Salivary tyrosine belongs to a group of aromatic amino acids and is one of the promising biomarkers for oxidative stress [58]. The reduced level of tyrosine is observed in OLP patients which might have imbalanced the oxidative and anti-oxidative status. Tyrosine is believed to participate in the activity of intracellular signaling pathways mediated by tyrosine kinases or transcription factors. Hence, it maintains the normal functions of proteins involved in the preservation of redox balance in cells [59, 60]. Tyrosine was considered a biochemical marker of inflammation in OLP where a link between tyrosine modification and immunoreactive was established. Also, it is believed that tyrosine can participate in PI3K/Akt signaling, NF-kB and p53 transcription factor activation, that forms a basis for malignant transformation [60, 61]. Tyrosine modifications in OLP can intensify oxidative stress that can disturb the structure and physiological function of numerous proteins. The reduced salivary tyrosine levels might cause a negative effect on the antioxidant properties in OLP. The detection of salivary tyrosine could be a promising marker in OLP.
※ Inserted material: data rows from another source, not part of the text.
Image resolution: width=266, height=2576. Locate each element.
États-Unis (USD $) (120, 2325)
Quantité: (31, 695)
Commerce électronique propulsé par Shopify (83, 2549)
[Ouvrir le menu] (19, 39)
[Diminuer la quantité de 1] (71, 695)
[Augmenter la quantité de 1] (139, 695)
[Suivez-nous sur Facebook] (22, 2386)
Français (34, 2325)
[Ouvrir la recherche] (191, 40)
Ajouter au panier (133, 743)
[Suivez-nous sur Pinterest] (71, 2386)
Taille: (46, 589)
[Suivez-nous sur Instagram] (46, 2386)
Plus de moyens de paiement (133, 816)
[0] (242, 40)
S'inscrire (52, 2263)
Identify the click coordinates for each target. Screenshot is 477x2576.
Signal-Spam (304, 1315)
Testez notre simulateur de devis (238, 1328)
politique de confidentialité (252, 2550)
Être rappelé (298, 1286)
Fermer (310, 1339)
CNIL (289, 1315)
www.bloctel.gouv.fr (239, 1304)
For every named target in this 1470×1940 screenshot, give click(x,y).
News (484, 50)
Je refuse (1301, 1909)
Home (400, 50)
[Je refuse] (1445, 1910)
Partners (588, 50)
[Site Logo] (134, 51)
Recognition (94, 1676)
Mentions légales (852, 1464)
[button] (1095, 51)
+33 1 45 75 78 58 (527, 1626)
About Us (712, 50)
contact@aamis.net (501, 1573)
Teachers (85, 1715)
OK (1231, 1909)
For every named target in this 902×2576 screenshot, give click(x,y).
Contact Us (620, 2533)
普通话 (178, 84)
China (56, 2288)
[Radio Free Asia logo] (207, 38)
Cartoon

The presence of endogenous and exogenous proteases in salivary glands, exfoliating cells, and oral microflora can produce free salivary amino acids [62]. Proteolytic bacteria can break down proteins and peptides into amino acids and convert them into SCFAs which contributes to the change in salivary organic acid content [63]. Thus, the observation of our result reflects the bacterial metabolic pathways that caused the altered concentration of salivary amino acids and organic acids in OLP patients. It should be noted that the oral cavity is a critical place for oxidative stress generated by both exogenous and endogenous sources. The exogenous sources include oral tissue exposure to thermal, chemical, and microbial stimuli, and the endogenous sources refer to chronic or acute infections in oral tissue, such as periodontitis and OLP [64]. Oxidative and nitrosative stresses have been shown to play a significant role in the pathogenesis of OLP and its malignant potential. The inflammatory cells in OLP are known to produce reactive oxygen species (ROS), which in turn intensifies the inflammatory response [65]. Therefore, noninvasive monitoring of the potential salivary biomarkers of OLP could play a key role in early detection, prognosis, treatment planning, and monitoring the treatment success.

Conclusion

The present study provides a preliminary report on salivary metabolites in patients with OLP. The advantage of this study is the accurate patient selection. The age and sex-matched controls were included in the study. All patients included in the study were without any medications and any general diseases. Also, patients had no clinical symptoms or any other oral symptoms. Hence, factors that could affect the salivary metabolite profile were minimized except for mild gum disease. The disadvantage of this study is the limited number of subjects studied. In the future, analyses on salivary metabolites and host response in OLP patients are necessary to improve our understanding about the pathways in the oral cavity and the disease progression.